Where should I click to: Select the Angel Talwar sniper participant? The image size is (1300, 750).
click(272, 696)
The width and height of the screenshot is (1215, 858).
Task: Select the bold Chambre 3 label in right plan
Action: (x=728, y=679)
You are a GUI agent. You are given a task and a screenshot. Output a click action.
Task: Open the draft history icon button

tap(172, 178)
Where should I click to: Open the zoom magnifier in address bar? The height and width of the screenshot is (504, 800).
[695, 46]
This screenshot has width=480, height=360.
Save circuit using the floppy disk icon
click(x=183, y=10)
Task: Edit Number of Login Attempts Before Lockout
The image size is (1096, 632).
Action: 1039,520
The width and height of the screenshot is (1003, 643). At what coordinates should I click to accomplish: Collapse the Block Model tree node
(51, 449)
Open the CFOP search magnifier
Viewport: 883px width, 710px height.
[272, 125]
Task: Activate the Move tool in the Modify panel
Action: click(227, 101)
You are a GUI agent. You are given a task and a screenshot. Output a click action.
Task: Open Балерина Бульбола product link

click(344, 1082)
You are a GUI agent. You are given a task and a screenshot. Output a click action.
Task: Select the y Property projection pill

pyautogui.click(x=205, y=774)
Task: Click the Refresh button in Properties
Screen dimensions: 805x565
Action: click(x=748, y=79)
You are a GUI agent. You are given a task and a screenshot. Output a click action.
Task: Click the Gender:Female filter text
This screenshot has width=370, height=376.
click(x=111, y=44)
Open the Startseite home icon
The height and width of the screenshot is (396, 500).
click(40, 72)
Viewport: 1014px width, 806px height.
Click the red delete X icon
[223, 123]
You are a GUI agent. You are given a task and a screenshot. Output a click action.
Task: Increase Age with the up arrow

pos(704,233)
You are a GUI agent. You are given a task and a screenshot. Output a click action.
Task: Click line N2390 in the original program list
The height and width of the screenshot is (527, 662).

::::::::::

» **Exercise**
Within the data above, the lines from the one with "Viewport: 1014px width, 806px height." to the one with "Task: Click line" must be repeated exactly; no other line belongs in the answer.

» **Solution to the exercise**
Viewport: 1014px width, 806px height.
Click the red delete X icon
[223, 123]
You are a GUI agent. You are given a task and a screenshot. Output a click action.
Task: Increase Age with the up arrow

pos(704,233)
You are a GUI agent. You are given a task and a screenshot. Output a click action.
Task: Click line N2390 in the original program list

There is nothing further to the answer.